● DOCUMENT EXTRACT
============

This might be helpful too.

Red Army Armor Camouflage & Markings
 
Published: 19 May 2012
Last Updated: 19 May 2012
by Thorleif Olsson
First of all: During the war, Red Army did not adapt standardized tactical marking system. Therefore it can be hard to tell that they used that pattern from that date until that date and so on, and it also differs a lot from the German camoflauge patterns.
Painting & marking the T-34/76
The most common pattern for T-34/76 tanks was painting the entire tank in dark green. They were painted like this in June 1941, and reached Berlin in April of 1945 in the same way. Various types of paints & shades of green was used, everything from very light green to black green. In the winter vehicles were painted with washable Type B paint, but sometimes even with water mixed with lime. Most often the vehicles turned out white-green. Rarely, in the summer a two color scheme was painted, green and dark earth or ground brown. Even more scarce were a three color scheme of green, dark earth and yellow or red. Some vehicles were painted with two contrasting shades of green. Geometric and numerical markings were used, and this system was a compromise between overall military secrecy and organized command system. For example a T-34/76 marked with "87" on the turret showed that the tank belonged to the 114th Tank Brigade. Tactical number consisted of two, three or four digits, combination of two numbers or combination of geometrical sign and numbers were used. In some units, organized markings system was used allowing to specify e.g. company. Vehicles of the 1st Company had tactical markings beginning with "1" and from the 2nd Company with "2" and so on. In this case the second number was for platoon. Some Guards and Independent units had their own tactical markings such as geometric figures, letter etc. Sometimes tactical markings were mixed numbers and geometric figures. Tactical markings for the air recognition were also used, especially from 1943-45. During the battles at Don and Kursk white geometric figures were painted on top of the turret or engine compartment. During the Berlin operation from April 24th of 1945, special markings were applied as white stripes on the top and side of the turret. It was done with the knowledge of the high command for recognition by Allied airforce in the eastern and western Germany. From May 1st of 1945, white triangles painted on top of the turret were introduced.

============

● ENTRIES PROVIDED
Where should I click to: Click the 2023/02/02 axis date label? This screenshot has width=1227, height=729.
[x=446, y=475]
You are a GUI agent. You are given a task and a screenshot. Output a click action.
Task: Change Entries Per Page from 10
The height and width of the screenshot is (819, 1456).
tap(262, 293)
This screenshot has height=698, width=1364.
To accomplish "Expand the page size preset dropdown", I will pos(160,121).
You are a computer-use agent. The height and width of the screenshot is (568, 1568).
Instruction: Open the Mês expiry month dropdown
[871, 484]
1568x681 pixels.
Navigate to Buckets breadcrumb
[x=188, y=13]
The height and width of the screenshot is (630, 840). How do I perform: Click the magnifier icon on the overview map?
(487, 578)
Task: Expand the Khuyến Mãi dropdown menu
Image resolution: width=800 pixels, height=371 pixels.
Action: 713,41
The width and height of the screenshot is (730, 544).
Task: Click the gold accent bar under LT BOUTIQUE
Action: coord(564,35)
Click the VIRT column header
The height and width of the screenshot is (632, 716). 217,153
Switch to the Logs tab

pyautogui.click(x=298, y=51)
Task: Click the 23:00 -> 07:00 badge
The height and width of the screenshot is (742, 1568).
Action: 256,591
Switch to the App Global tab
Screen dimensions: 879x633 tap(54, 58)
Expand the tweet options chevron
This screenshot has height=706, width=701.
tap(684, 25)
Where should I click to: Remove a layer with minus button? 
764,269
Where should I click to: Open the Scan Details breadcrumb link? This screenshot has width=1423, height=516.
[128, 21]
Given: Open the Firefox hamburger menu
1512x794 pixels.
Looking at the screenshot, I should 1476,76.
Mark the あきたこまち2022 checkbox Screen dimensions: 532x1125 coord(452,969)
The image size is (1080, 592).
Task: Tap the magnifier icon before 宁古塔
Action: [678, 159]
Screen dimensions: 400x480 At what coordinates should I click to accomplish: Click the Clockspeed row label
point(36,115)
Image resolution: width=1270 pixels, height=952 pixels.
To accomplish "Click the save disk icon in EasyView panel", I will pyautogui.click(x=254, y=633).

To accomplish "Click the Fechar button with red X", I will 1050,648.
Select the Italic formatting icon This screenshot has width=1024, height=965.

============

● GIVEN EXERCISE 1
List every wartime date or period given in the T-34/76 painting and marking section of the Red Army armor camouflage text.
● GIVEN EXERCISE 2
Write the next part of the Red Army armor camouflage text, starting after its final sentence.
The material is not needed for anything that comes after it.

● FINAL RESULT 1
June 1941; April of 1945; 1943-45; April 24th of 1945; May 1st of 1945

● FINAL RESULT 2
On the sides of the turret and sometimes on the hull, patriotic or fundator signs were painted, few examples:
"Za Rodinu" (For the Motherland)
"Za Stalina" (For Stalin)
"Lidice" (Revenge for the German massacre on civilians in Czech village of Lidice)
They were applied using either white, yellow or red paint. On some tanks symbols for destroyed enemy equipment were painted on either the gun barrel or fenders. Very rarely national emblem was applied.
A red star was painted on the frontal part of the turret above or below the tactical marking. Very rarely it was painted on the front of the recoil mechanism of the tank gun (below the barrel). In Guards units, sometimes guard emblem was applied on the turret.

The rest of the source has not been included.